**Text segment**
--------------------------------
The case reported here differs from those previously reported, as the complications were less serious. The patient was never in a life-threatening condition and she did not present with systemic involvement. However, this report is interesting because the complication occurred a long time after the initial operation. The patient presented to the Department of Obstetrics and Gynecology 63 months after sacral colpopexy. She stated that the last follow-up visit, performed in April 2009, had been normal. When she was examined at the Department of Obstetrics and Gynecology, anterior vaginal mesh erosion was observed and, therefore, it can be hypothesized that it had occurred between 50 and 62 months from the original surgery. This patient had no risk factors for mesh erosion, except for smoking (five cigarettes per day); she was young and did not use immunomodulatory drugs. Furthermore, the she had undergone supracervical hysterectomy, which has been reported to be associated with lower incidence of mesh erosions and infections than concomitant total hysterectomy. 9
Abscesses are usually located in the sacral region.2,3 This is believed to be the first report of an abscess occurring remotely from surgery in a woman who had undergone sacral colpopexy preserving the cervix. The cause of the abscess could be related to an ascending infection from the anterior vaginal wall erosion. Obviously, because of the long interval between surgery and the development of the symptoms, it seems unlikely that the abscess was caused by an intraoperative infection. The location of the abscess was unusual, as it remained circumscribed to the retroperitoneal space between the cervix and the posterior bladder wall. It can be hypothesized that the cervix acted as a barrier in preventing the abscess to extend into the pelvis toward the sacral area.
--------------------------------
**Provided information**
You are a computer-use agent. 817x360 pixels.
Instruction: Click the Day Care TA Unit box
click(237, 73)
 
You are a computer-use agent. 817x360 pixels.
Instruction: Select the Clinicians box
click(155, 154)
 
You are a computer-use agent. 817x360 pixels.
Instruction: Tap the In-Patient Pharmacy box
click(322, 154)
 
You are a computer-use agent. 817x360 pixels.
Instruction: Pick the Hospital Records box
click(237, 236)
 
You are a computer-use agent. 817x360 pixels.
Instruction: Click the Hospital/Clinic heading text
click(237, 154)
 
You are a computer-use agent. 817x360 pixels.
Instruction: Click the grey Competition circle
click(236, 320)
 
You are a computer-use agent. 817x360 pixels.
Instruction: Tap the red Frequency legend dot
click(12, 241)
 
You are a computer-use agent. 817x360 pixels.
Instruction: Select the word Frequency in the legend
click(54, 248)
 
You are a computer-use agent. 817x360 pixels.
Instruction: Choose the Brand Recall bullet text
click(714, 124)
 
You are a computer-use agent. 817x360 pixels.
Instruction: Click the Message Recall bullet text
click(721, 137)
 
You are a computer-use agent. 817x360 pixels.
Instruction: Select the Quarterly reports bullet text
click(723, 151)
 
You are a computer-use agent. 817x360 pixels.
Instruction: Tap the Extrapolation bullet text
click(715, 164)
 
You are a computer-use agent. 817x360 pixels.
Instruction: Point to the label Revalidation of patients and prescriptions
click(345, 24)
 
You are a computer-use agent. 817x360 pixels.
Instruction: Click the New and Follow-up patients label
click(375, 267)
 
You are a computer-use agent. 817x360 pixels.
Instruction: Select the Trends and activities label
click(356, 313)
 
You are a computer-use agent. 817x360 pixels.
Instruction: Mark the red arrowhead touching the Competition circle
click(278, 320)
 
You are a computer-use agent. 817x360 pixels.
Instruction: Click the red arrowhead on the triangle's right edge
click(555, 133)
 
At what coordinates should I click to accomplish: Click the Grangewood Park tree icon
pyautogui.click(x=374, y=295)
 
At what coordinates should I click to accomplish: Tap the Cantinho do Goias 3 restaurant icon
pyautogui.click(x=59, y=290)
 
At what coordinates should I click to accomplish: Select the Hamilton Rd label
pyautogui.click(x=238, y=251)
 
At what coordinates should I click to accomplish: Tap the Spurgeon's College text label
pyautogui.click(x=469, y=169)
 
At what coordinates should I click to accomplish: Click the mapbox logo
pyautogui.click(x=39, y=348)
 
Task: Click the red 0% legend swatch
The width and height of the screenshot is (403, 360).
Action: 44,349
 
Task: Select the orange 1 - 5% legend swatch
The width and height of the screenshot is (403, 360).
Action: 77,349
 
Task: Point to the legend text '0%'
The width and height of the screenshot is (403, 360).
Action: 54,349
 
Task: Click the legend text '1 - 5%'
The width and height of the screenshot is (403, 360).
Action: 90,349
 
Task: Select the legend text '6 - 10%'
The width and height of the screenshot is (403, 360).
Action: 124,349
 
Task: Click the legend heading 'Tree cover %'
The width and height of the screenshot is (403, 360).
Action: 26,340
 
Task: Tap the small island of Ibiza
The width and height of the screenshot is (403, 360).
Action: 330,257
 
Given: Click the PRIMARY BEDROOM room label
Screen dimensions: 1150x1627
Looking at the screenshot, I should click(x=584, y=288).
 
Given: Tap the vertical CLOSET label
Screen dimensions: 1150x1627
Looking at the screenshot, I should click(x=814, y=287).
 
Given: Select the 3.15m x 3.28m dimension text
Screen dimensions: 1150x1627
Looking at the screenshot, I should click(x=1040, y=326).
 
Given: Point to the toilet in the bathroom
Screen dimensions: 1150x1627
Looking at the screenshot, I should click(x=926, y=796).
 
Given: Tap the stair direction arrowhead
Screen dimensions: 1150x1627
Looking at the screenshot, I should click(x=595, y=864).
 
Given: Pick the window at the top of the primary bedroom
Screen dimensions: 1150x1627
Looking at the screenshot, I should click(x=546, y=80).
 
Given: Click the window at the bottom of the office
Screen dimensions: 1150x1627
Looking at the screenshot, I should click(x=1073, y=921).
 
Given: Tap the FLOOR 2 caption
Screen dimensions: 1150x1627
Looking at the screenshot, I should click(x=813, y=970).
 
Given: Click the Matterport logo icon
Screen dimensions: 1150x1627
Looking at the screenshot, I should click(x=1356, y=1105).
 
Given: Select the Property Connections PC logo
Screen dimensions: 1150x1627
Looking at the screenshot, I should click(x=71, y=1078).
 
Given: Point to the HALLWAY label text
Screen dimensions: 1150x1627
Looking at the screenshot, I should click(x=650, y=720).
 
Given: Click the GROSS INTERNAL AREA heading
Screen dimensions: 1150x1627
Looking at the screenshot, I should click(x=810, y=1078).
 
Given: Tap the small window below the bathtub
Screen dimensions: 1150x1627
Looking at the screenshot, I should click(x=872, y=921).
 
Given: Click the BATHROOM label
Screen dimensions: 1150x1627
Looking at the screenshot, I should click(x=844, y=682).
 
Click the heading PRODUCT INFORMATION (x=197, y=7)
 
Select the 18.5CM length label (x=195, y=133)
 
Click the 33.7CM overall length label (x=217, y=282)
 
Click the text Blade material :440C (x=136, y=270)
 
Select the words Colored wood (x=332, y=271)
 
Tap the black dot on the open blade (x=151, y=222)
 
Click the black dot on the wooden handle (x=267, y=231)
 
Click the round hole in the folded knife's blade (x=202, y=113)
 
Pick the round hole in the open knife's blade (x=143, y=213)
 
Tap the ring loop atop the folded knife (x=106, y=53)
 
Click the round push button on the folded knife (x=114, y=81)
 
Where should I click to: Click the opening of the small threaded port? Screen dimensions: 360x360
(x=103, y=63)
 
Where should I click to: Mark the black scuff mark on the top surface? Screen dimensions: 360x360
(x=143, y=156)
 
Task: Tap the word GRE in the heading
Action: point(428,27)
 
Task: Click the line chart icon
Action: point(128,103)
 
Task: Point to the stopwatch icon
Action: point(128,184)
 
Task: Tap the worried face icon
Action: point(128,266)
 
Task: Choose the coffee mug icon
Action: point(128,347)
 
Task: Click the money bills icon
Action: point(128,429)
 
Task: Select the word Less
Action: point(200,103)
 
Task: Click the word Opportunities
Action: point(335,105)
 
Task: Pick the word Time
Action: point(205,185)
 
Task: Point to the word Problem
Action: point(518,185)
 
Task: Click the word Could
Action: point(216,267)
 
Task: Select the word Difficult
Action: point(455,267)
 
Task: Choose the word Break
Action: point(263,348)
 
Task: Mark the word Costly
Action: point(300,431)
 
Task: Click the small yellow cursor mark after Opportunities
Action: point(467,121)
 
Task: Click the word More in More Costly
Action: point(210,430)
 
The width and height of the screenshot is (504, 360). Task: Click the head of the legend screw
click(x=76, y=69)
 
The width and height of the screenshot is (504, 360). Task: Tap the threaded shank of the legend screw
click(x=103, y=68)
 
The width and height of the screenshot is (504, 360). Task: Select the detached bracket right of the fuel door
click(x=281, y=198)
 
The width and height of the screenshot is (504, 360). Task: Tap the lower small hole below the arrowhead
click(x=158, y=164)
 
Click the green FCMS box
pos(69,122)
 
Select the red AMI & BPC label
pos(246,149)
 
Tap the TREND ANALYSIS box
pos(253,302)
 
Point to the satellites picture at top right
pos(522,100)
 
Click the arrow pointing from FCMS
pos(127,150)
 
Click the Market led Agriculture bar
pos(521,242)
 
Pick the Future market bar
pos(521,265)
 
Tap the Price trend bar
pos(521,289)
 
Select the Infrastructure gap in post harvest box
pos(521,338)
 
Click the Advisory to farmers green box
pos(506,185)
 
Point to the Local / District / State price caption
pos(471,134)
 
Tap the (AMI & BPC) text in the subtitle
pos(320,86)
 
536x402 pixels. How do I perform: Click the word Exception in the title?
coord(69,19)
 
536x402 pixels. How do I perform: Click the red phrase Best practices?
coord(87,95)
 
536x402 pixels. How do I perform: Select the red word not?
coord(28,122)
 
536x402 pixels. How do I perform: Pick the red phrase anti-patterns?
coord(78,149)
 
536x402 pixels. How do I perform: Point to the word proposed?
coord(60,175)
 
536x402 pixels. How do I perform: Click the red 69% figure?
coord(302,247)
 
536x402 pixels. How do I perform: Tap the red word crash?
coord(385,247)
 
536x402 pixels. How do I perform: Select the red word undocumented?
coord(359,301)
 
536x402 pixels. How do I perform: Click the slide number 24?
--------------------------------
**Activity 1**
Decide whether each statement agrees with the case report on mesh erosion after sacral colpopexy. For each one, answer yes or no and quote the words of the report that decide it: (a) The patient presented 63 months after sacral colpopexy. (b) The abscess was located in the sacral region. (c) The patient had undergone total hysterectomy.
**Activity 2**
Proceed with the case report on the abscess after sacral colpopexy, writing on from its last sentence.

**Written answer 1**
(a) Yes: "The patient presented to the Department of Obstetrics and Gynecology 63 months after sacral colpopexy."
(b) No: "it remained circumscribed to the retroperitoneal space between the cervix and the posterior bladder wall."
(c) No: "she had undergone supracervical hysterectomy"

**Written answer 2**
Based on the position of the abscess, a vaginal approach was chosen because it was less invasive than an abdominal one. Furthermore, the volume of the abscess was moderate, the vital, and the laboratory parameters of the patient were normal without any sign of systemic infection. A strict follow-up was performed to ensure that there was no recurrence or further infective complication. Finally, the patient developed a stage 1 prolapse of the cervix and anterior vaginal wall according to the POP-Q system. It is likely that the removal of a large part of the mesh caused this small prolapse, which was not clinically relevant.
Conclusions
Follow-up is very important in patients undergoing sacral colpopexy. Although remote complications are rare, they may be very serious and potentially life-threatening conditions. However, when patients are satisfied with surgery and their symptoms improve or disappear, they may not have follow-up consultation. A great effort should be made to increase the adherence of patients to postoperative follow-up. Complications should be always managed in the least invasive way, without neglecting the safety of the patient. In this patient, vaginal surgery combined with antibiotic therapy was successful in treating the retroperitoneal abscess.
Footnotes
Disclosure Statement
No competing financial interests exist.